Née en 1985, Carine Bovey aurait sans doute embrassé une carrière  scientifique si elle n’avait pas jeté son dévolu sur l’art contemporain dés l’âge de huit ans ! Avec son  professeur de dessin de l’époque, elle découvre l’oeuvre du duo d’artistes suisses, Peter Fischli et David Weiss : The way things go (1987). « Cette installation met en scène une réaction en chaîne spectaculaire durant 30 minutes. Le détournement ludique des objets du quotidien est hypnotisant. » raconte Carine.

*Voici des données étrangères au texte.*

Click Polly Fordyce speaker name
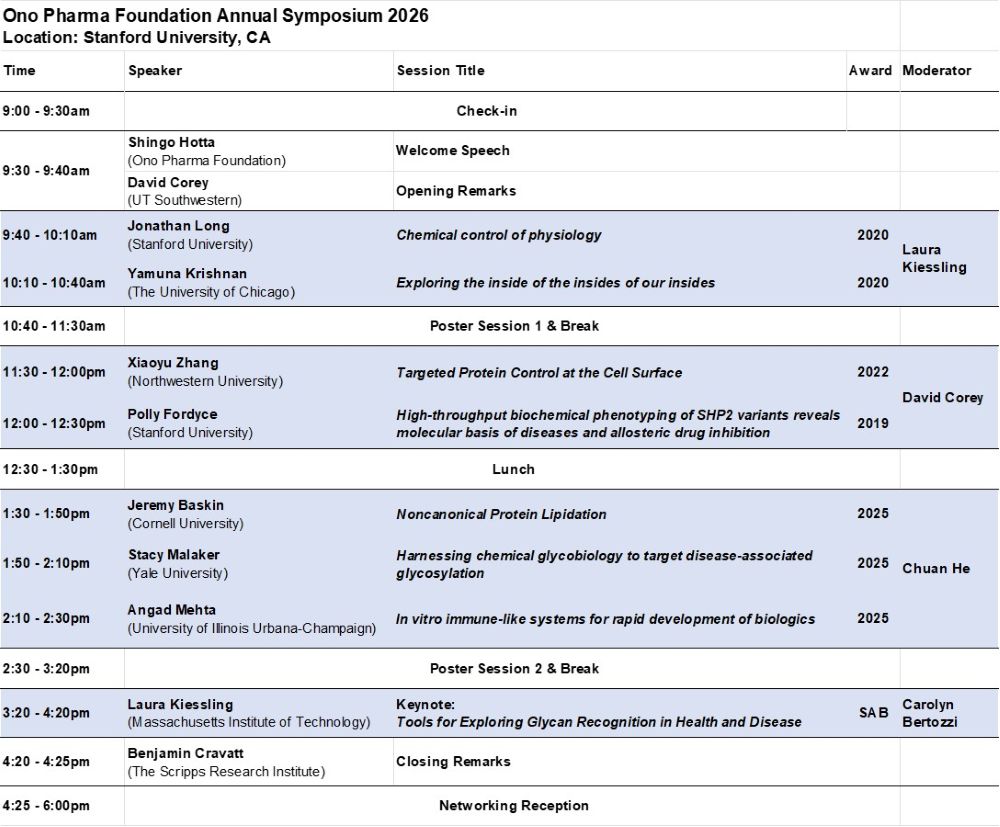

Passionnée de dessin, la jeune femme s’inscrit aux Arts décoratifs de Genève (HEAD). Cependant, c’est à son professeur d’arts plastiques au lycée qu’elle doit ses connaissances en matière de peinture à l’huile et pastel. Elle apprend la fabrication du fixatif pour fusain ou la peinture à l’huile à base de pigments. Des techniques dont elle se sert  et qu’elle transforme, notamment avec des ombres à paupières remplaçant le pastel. Au final, l’art offre plus de liberté que la science pour Carine.

Entre photographie et peinture, son coeur balance. La série « Blurry lips » (2017) découle d’un shooting sur sa bouche gourmande, entr’ouverte, couchée sur la toile en flou artistique. Souvent le cliché sert à la fois  de support mais aussi de sujet comme dans les toiles de la série Ögonblick :  des gros plans sur une paire de stilettos, une coupe de champagne, ravivent des souvenirs festifs enregistrés sur son téléphone. « Été acidulé« (2021) fait barrage à la sinistrose liée à la crise COVID dans les ébats aquatiques d’une sirène hédoniste. « La peinture à l’huile est un médium très lent, de cette façon, j’insuffle dans l’oeuvre plus d’émotions que dans une photographie » ajoute l’artiste.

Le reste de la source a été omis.